Once the data has been read, return all of it precisely as written.

------------------------------------------------

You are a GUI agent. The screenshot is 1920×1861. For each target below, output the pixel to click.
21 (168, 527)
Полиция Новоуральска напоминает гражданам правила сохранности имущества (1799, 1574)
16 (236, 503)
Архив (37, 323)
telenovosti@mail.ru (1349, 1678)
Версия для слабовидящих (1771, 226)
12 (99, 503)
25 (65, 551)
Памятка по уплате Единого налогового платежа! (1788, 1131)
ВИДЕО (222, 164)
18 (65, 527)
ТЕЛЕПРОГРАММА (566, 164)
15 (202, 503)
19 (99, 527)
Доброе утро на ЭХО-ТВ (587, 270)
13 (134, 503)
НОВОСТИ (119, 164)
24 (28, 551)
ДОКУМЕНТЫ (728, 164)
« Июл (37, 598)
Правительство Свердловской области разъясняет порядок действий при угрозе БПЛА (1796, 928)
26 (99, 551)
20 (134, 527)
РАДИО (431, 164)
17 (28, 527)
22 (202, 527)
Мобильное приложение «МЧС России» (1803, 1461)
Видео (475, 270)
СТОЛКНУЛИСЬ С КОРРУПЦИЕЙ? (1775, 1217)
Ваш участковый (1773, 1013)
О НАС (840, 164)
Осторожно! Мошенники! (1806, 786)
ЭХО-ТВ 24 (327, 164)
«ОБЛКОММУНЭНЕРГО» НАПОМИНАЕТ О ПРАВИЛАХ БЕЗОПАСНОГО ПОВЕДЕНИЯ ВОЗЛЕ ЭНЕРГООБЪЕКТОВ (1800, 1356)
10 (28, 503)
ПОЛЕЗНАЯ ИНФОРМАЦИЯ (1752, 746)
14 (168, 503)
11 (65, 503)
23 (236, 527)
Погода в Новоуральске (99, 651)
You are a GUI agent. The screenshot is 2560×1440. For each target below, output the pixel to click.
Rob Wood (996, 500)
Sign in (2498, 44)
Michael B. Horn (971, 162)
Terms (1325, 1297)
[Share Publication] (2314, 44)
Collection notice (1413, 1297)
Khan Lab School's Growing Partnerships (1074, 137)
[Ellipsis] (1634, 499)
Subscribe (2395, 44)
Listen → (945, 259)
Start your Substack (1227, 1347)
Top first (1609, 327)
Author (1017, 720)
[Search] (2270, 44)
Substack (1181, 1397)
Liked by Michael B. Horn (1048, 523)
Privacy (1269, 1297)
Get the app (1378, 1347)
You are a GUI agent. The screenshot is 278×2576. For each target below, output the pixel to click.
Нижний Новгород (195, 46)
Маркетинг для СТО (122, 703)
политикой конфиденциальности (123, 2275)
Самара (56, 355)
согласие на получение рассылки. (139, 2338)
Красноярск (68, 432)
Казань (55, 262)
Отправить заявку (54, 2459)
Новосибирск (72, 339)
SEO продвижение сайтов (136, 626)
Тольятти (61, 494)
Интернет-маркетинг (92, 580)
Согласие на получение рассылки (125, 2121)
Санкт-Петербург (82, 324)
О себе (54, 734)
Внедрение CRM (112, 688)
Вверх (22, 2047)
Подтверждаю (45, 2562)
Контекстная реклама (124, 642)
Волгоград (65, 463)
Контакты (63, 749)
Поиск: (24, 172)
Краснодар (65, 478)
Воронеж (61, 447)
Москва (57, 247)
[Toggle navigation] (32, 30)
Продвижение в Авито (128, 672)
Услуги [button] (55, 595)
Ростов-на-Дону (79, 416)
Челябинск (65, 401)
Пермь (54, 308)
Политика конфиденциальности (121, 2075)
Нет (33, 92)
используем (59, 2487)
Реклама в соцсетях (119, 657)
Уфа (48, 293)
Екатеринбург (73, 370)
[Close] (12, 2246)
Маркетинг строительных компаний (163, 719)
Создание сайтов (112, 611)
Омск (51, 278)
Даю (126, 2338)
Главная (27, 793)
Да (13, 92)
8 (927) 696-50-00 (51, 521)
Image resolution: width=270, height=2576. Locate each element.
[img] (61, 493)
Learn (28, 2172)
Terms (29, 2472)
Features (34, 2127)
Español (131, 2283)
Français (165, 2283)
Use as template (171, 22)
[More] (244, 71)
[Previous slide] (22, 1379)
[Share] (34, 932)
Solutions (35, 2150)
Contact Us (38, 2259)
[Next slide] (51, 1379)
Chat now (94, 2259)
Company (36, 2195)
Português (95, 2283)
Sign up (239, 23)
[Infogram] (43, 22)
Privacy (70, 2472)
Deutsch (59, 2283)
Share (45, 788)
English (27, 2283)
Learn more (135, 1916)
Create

------------------------------------------------

ANSWER BOX:
You are a GUI agent. The screenshot is 1920×1861. For each target below, output the pixel to click.
21 (168, 527)
Полиция Новоуральска напоминает гражданам правила сохранности имущества (1799, 1574)
16 (236, 503)
Архив (37, 323)
telenovosti@mail.ru (1349, 1678)
Версия для слабовидящих (1771, 226)
12 (99, 503)
25 (65, 551)
Памятка по уплате Единого налогового платежа! (1788, 1131)
ВИДЕО (222, 164)
18 (65, 527)
ТЕЛЕПРОГРАММА (566, 164)
15 (202, 503)
19 (99, 527)
Доброе утро на ЭХО-ТВ (587, 270)
13 (134, 503)
НОВОСТИ (119, 164)
24 (28, 551)
ДОКУМЕНТЫ (728, 164)
« Июл (37, 598)
Правительство Свердловской области разъясняет порядок действий при угрозе БПЛА (1796, 928)
26 (99, 551)
20 (134, 527)
РАДИО (431, 164)
17 (28, 527)
22 (202, 527)
Мобильное приложение «МЧС России» (1803, 1461)
Видео (475, 270)
СТОЛКНУЛИСЬ С КОРРУПЦИЕЙ? (1775, 1217)
Ваш участковый (1773, 1013)
О НАС (840, 164)
Осторожно! Мошенники! (1806, 786)
ЭХО-ТВ 24 (327, 164)
«ОБЛКОММУНЭНЕРГО» НАПОМИНАЕТ О ПРАВИЛАХ БЕЗОПАСНОГО ПОВЕДЕНИЯ ВОЗЛЕ ЭНЕРГООБЪЕКТОВ (1800, 1356)
10 (28, 503)
ПОЛЕЗНАЯ ИНФОРМАЦИЯ (1752, 746)
14 (168, 503)
11 (65, 503)
23 (236, 527)
Погода в Новоуральске (99, 651)
You are a GUI agent. The screenshot is 2560×1440. For each target below, output the pixel to click.
Rob Wood (996, 500)
Sign in (2498, 44)
Michael B. Horn (971, 162)
Terms (1325, 1297)
[Share Publication] (2314, 44)
Collection notice (1413, 1297)
Khan Lab School's Growing Partnerships (1074, 137)
[Ellipsis] (1634, 499)
Subscribe (2395, 44)
Listen → (945, 259)
Start your Substack (1227, 1347)
Top first (1609, 327)
Author (1017, 720)
[Search] (2270, 44)
Substack (1181, 1397)
Liked by Michael B. Horn (1048, 523)
Privacy (1269, 1297)
Get the app (1378, 1347)
You are a GUI agent. The screenshot is 278×2576. For each target below, output the pixel to click.
Нижний Новгород (195, 46)
Маркетинг для СТО (122, 703)
политикой конфиденциальности (123, 2275)
Самара (56, 355)
согласие на получение рассылки. (139, 2338)
Красноярск (68, 432)
Казань (55, 262)
Отправить заявку (54, 2459)
Новосибирск (72, 339)
SEO продвижение сайтов (136, 626)
Тольятти (61, 494)
Интернет-маркетинг (92, 580)
Согласие на получение рассылки (125, 2121)
Санкт-Петербург (82, 324)
О себе (54, 734)
Внедрение CRM (112, 688)
Вверх (22, 2047)
Подтверждаю (45, 2562)
Контекстная реклама (124, 642)
Волгоград (65, 463)
Контакты (63, 749)
Поиск: (24, 172)
Краснодар (65, 478)
Воронеж (61, 447)
Москва (57, 247)
[Toggle navigation] (32, 30)
Продвижение в Авито (128, 672)
Услуги [button] (55, 595)
Ростов-на-Дону (79, 416)
Челябинск (65, 401)
Пермь (54, 308)
Политика конфиденциальности (121, 2075)
Нет (33, 92)
используем (59, 2487)
Реклама в соцсетях (119, 657)
Уфа (48, 293)
Екатеринбург (73, 370)
[Close] (12, 2246)
Маркетинг строительных компаний (163, 719)
Создание сайтов (112, 611)
Омск (51, 278)
Даю (126, 2338)
Главная (27, 793)
Да (13, 92)
8 (927) 696-50-00 (51, 521)
Image resolution: width=270, height=2576. Locate each element.
[img] (61, 493)
Learn (28, 2172)
Terms (29, 2472)
Features (34, 2127)
Español (131, 2283)
Français (165, 2283)
Use as template (171, 22)
[More] (244, 71)
[Previous slide] (22, 1379)
[Share] (34, 932)
Solutions (35, 2150)
Contact Us (38, 2259)
[Next slide] (51, 1379)
Chat now (94, 2259)
Company (36, 2195)
Português (95, 2283)
Sign up (239, 23)
[Infogram] (43, 22)
Privacy (70, 2472)
Deutsch (59, 2283)
Share (45, 788)
English (27, 2283)
Learn more (135, 1916)
Create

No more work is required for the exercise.